研究目的
To study the controllable photon energy deposition in laser irradiation of fused silica by temporally shaped femtosecond laser pulse trains and to understand the underlying mechanisms.
研究成果
The study demonstrates that photon energy deposition efficiency in processing of fused silica can be controlled by temporally shaped femtosecond pulse with different sub-pulse interval and intensity ratio arrangements. The results show that the decreasing pulse trains exhibit the highest photon energy deposition efficiency under high fluence, while the unshaped pulse produces higher energy deposition efficiency under lower fluence. These results are explained by a plasma model taking into account the ionization process and its feedback on the photon energy deposition.
研究不足
The study assumes that under same experimental conditions, the more photon energy deposited into fused silica, the greater degree of permanent modification, and thus the larger etching crater volume after being etched by HF. The effect of chemical etching on the laser irradiated sample is a very complicated process and certainly beyond the scope of the current study.
1:Experimental Design and Method Selection:
The study used temporally shaped femtosecond laser pulse trains with different envelope shapes (increasing, plain, and decreasing pulse trains) to irradiate fused silica samples. The photon energy deposition efficiency was analyzed by measuring the morphology of the etching craters created by laser irradiation followed by chemical etching in hydrofluoric acid (HF) solution.
2:Sample Selection and Data Sources:
Highly polished fused silica samples (10 × 10 × 1 mm3) were used. After each single shot exposure, the sample was moved to a fresh position using a computer-controlled, six-axis moving stage.

> **Extracted entries**
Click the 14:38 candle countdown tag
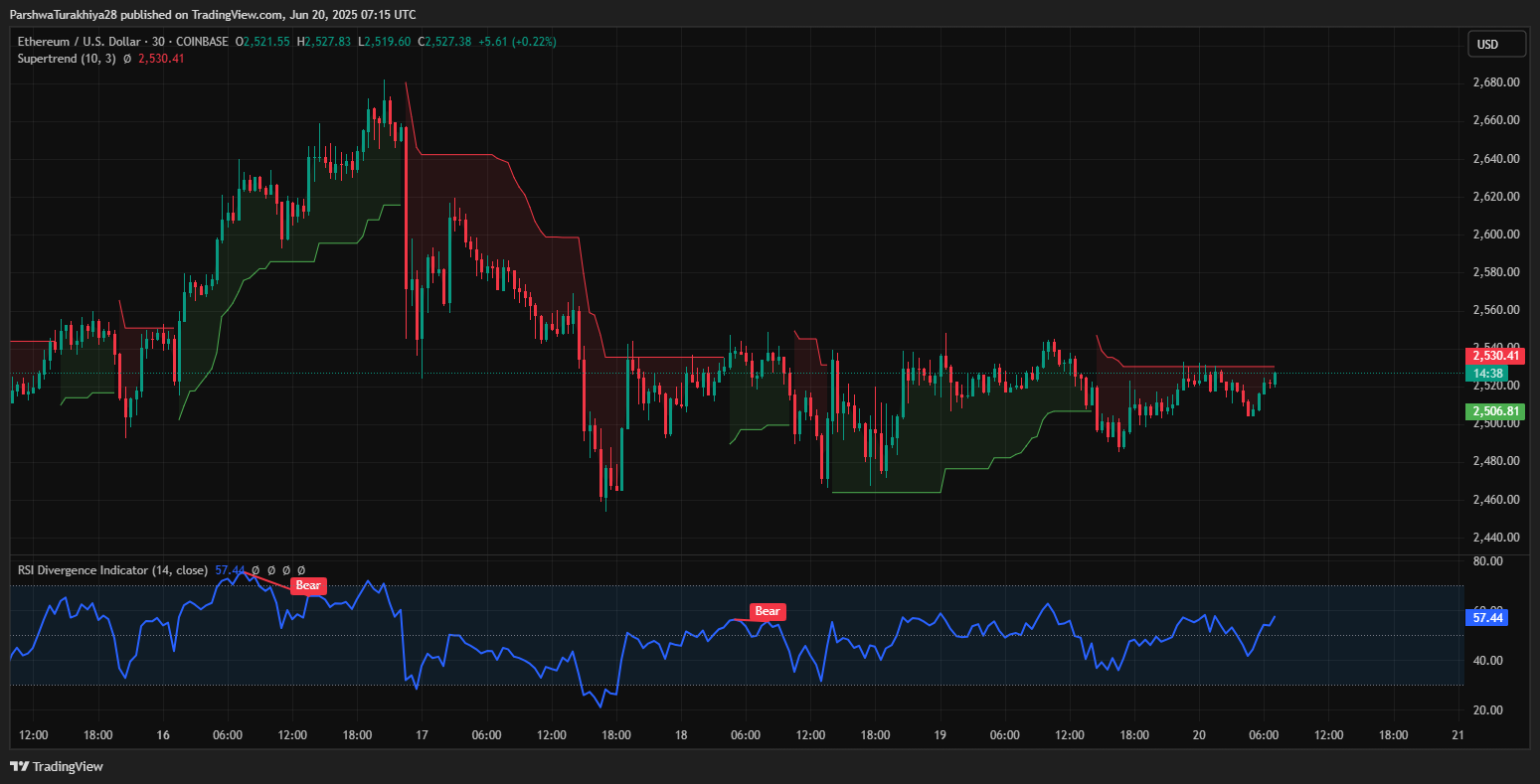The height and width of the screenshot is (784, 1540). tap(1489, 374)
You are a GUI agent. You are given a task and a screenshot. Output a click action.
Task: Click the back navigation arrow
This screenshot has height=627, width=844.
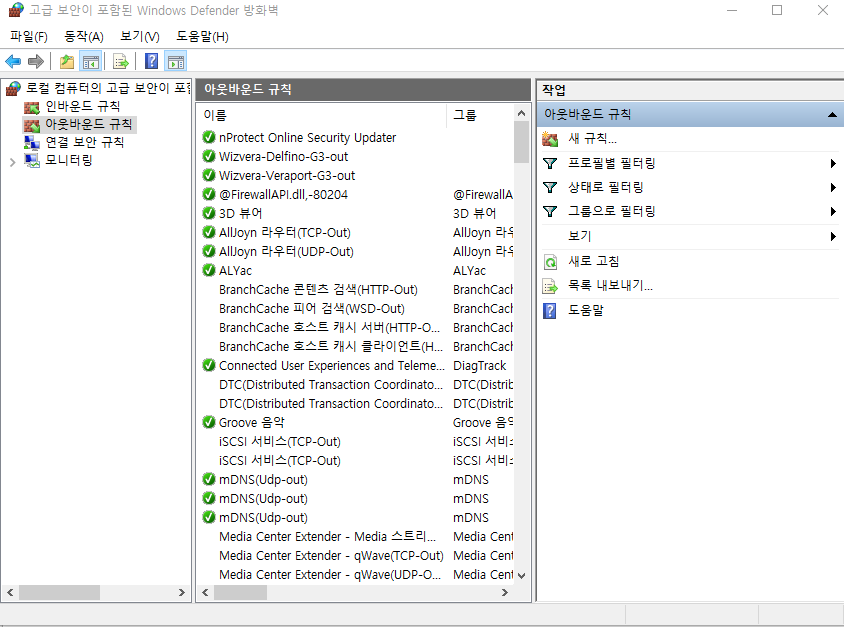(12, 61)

> **What you are asked to do**
Reproduce the fused silica laser study summary word for word, from its first header to its final line.

> **Output below**
研究目的
To study the controllable photon energy deposition in laser irradiation of fused silica by temporally shaped femtosecond laser pulse trains and to understand the underlying mechanisms.
研究成果
The study demonstrates that photon energy deposition efficiency in processing of fused silica can be controlled by temporally shaped femtosecond pulse with different sub-pulse interval and intensity ratio arrangements. The results show that the decreasing pulse trains exhibit the highest photon energy deposition efficiency under high fluence, while the unshaped pulse produces higher energy deposition efficiency under lower fluence. These results are explained by a plasma model taking into account the ionization process and its feedback on the photon energy deposition.
研究不足
The study assumes that under same experimental conditions, the more photon energy deposited into fused silica, the greater degree of permanent modification, and thus the larger etching crater volume after being etched by HF. The effect of chemical etching on the laser irradiated sample is a very complicated process and certainly beyond the scope of the current study.
1:Experimental Design and Method Selection:
The study used temporally shaped femtosecond laser pulse trains with different envelope shapes (increasing, plain, and decreasing pulse trains) to irradiate fused silica samples. The photon energy deposition efficiency was analyzed by measuring the morphology of the etching craters created by laser irradiation followed by chemical etching in hydrofluoric acid (HF) solution.
2:Sample Selection and Data Sources:
Highly polished fused silica samples (10 × 10 × 1 mm3) were used. After each single shot exposure, the sample was moved to a fresh position using a computer-controlled, six-axis moving stage.